Collected data entries
□ □ □ □

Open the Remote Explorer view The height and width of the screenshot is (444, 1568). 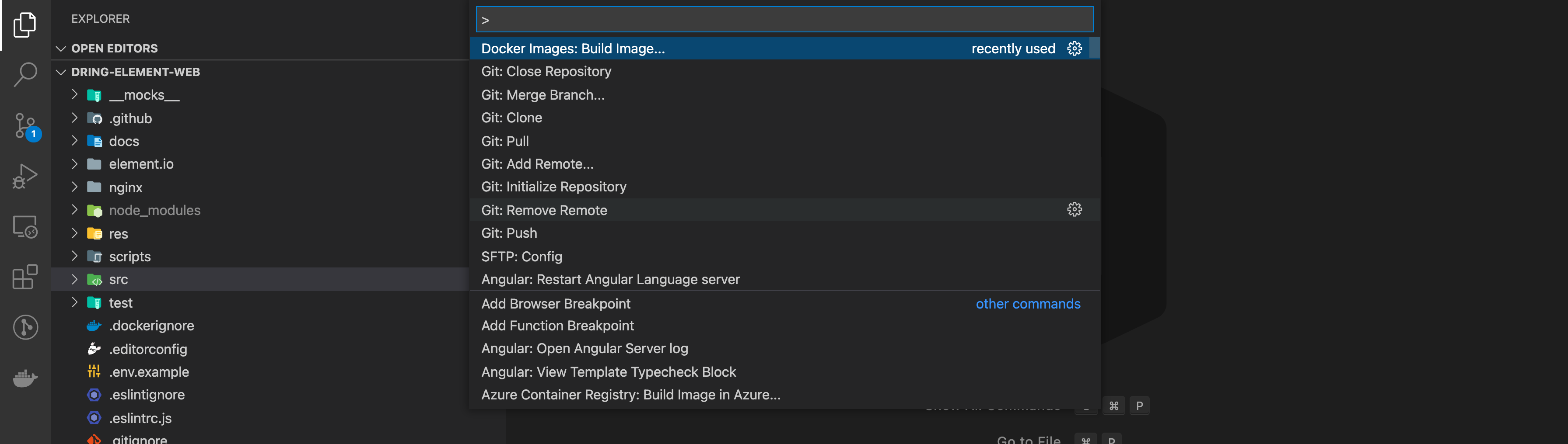click(24, 226)
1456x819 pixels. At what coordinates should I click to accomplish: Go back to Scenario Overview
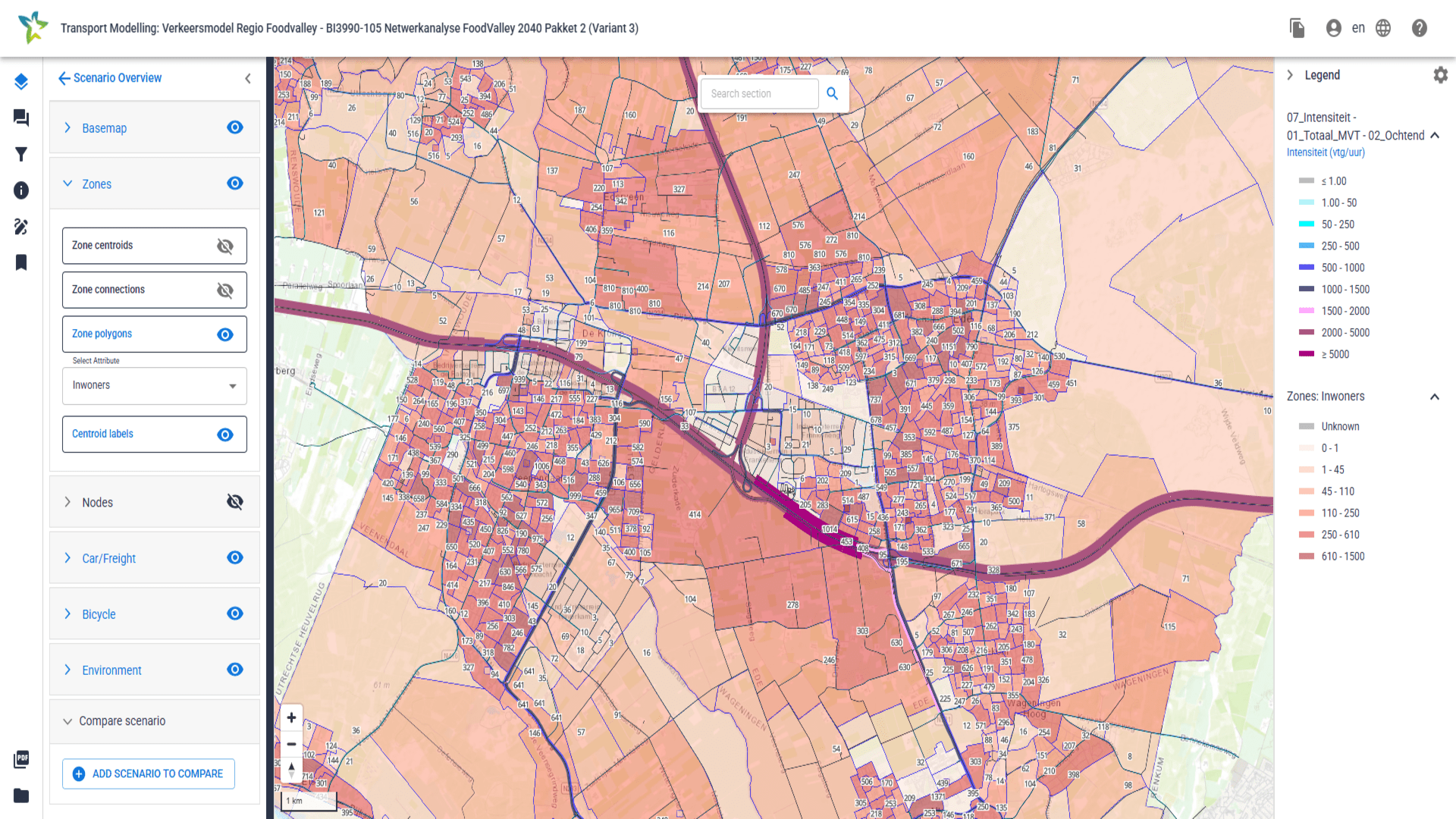click(x=110, y=77)
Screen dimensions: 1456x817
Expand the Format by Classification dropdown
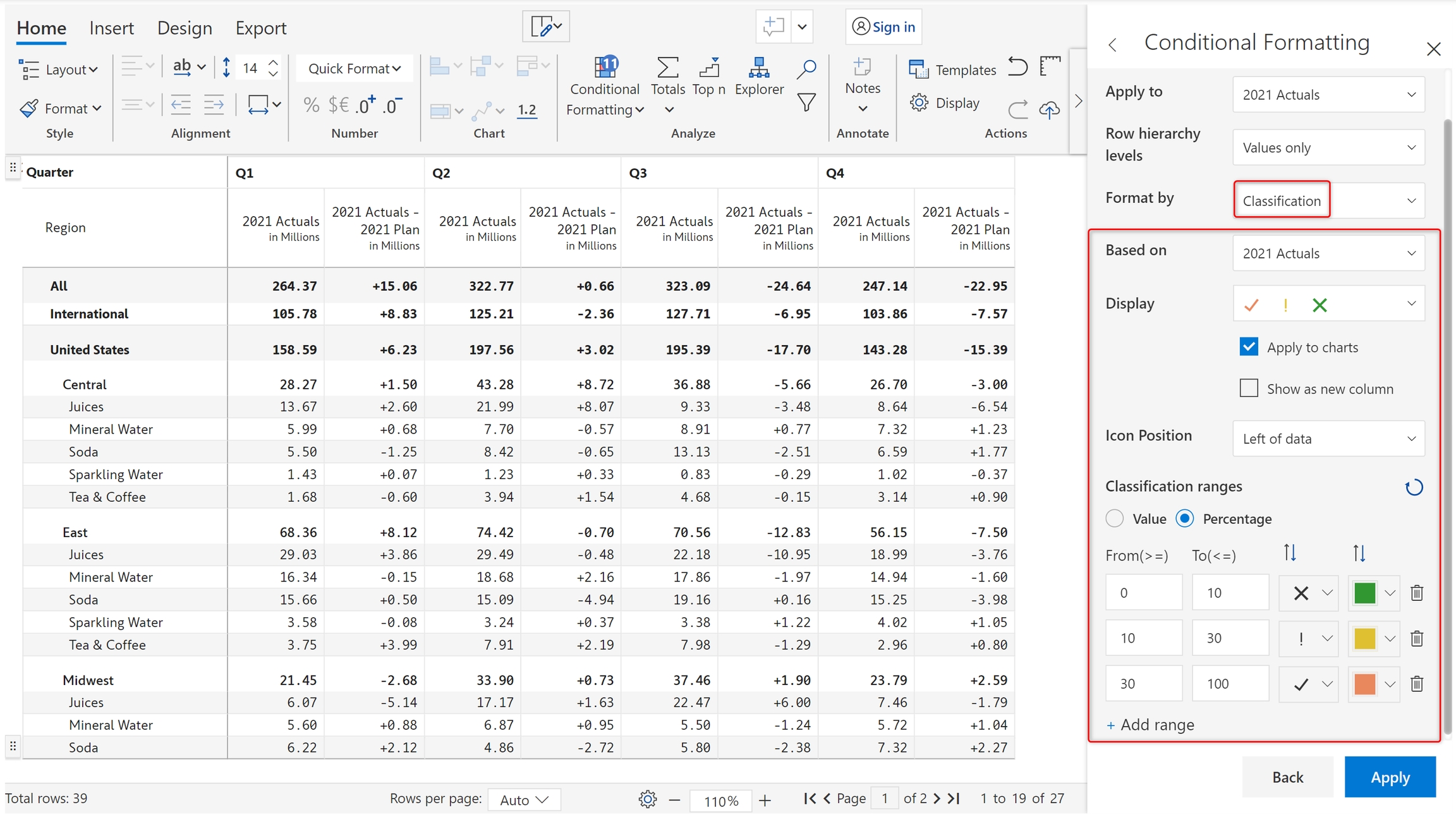point(1328,200)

□ □ □ □

Task to complete: With the pictures left out, give again exactly the lines from the one with "1456x819 pixels. At" through the end of the data, both included.

Solution for this problem:
1456x819 pixels. At what coordinates should I click to accomplish: Go back to Scenario Overview
click(x=110, y=77)
Screen dimensions: 1456x817
Expand the Format by Classification dropdown
point(1328,200)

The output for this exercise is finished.